それでもまだ混乱している私をよそに、マリエルは衣装戸棚を開けて、中のドレスに歓声を上げた。
「どれもすごく素敵じゃないですか!どうしたんですか、このドレス」
「あ、それはカイルが買ってくれて……」
そこまで言って『しまった』と思ったけれど、もう後の祭りだった。この、手を組んで目をキラキラと輝かせた乙女を止める術は、もう存在しない。

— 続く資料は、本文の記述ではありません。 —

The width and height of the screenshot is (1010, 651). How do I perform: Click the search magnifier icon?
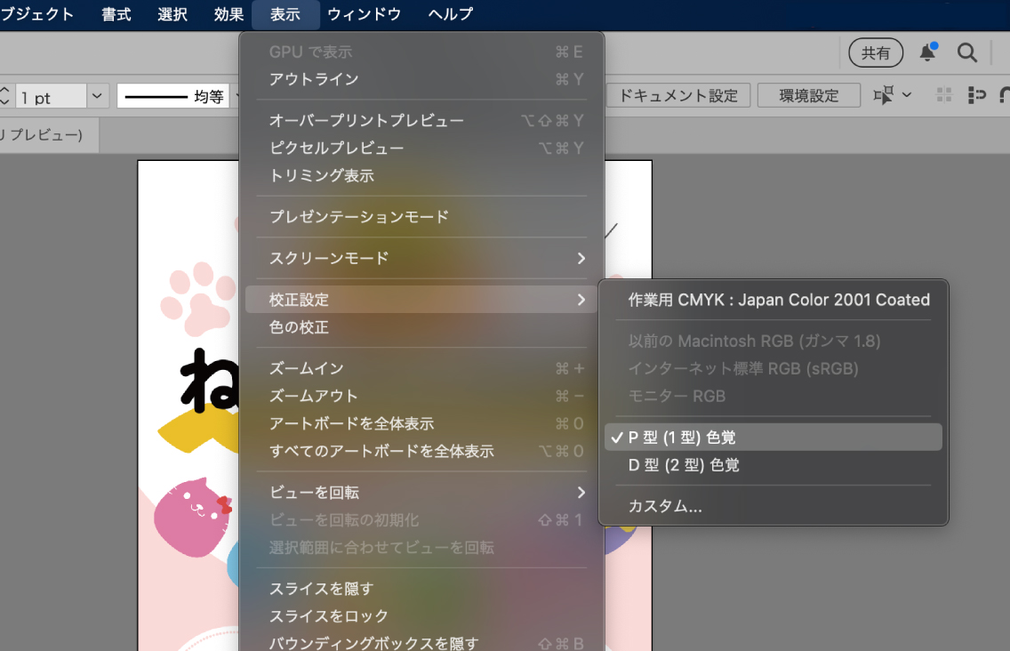pos(967,53)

「凄まじく愛されてますね。どれも、クララ様の美しさが引き立つためだけに、選ばれたものですよ。並の男のセンスじゃないわ。男なんて独占欲で『コレ俺のもの!』みたいなの趣向を出してくるけど、これはどれも下心なし!純粋にクララ様の崇拝者じゃなきゃ、これは選べないですわ」
マリエルはきゃあきゃあ言いながら、ドレスから普段着まで一通り確認してから、シンプルな紫のビロードのマーメイドドレスを選んだ。
「今夜はこれにしましょう。カイル様が、お嬢様の具合が良くなったなら、一緒に晩餐をって。コルセットがいらないタイプで、着脱も楽だし。しかも手触りがいいから、カイル様も撫でたくなっちゃうと思いますわ!」
「マリエル、あのね。えーと、婚約っていうのは、たぶん私に、恥をかかせないようにっていう配慮であってね。あと、なんかヘザーが色々と誤解していたから、それに助け舟を……」
私がしどろもどろになりながらも、なんとかそう言うと、マリエルはふーっと息を吐いた。

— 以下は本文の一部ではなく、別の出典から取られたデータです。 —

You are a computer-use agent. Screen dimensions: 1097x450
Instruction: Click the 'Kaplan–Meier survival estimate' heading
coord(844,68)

そして、持っていたドレスを着替用の衝立にひっかけた。
「ヘザー様の婚約のことは、知ってますわ。あのローランド様が心変わりをするとは、正直驚きましたけど。でも、それより萌えたのは、それを知ったカイル様が、ローランド様を殴ったってことですわ」
「え?カイルがなんで、ローランドを?」
「お嬢様!天然も、いい加減にしてくださいまし!そこまでいくと嫌味ですよ。ローランド様は、許嫁だったクララ様から、あっさりヘザー様に鞍替えなさったんですよ!カイル様としたら、そりゃ、お嬢様に対する誠意がないって怒るでしょうよ。ローランド様がいると思ったからこそ、カイル様は恋心を忍んでこられたんだろうし」
マリエルは恋愛小説の読みすぎだと思う。どこからどこまでが作り話なのか、もうすでに全部がアヤシイ気がしてきた。これ以上は聞かないほうがいいように思う。
ただ、カイルがローランドを殴ったというのは気になった。マリエルの言っていることが本当だったら、カイルは私を……。
いや、ちょっと待て!それは都合がいい考えすぎる。世の中、そんなに簡単に両思いとかになるなら、恋愛小説とか流行らないから!
なんでもかんでも、物事が恋愛に結びついてると思うのは、それは女子だけの話だ。
男性には男性の世界があるんだし、何かのっぴきならない事情があったのかもしれない。
それでも、カイルの力になりたい。カイルを支えたい。そして、カイルの気持ちを知りたい。
マリエルがてきぱきと私を着替えさせている間も、私はずっとカイルのことを考えていた。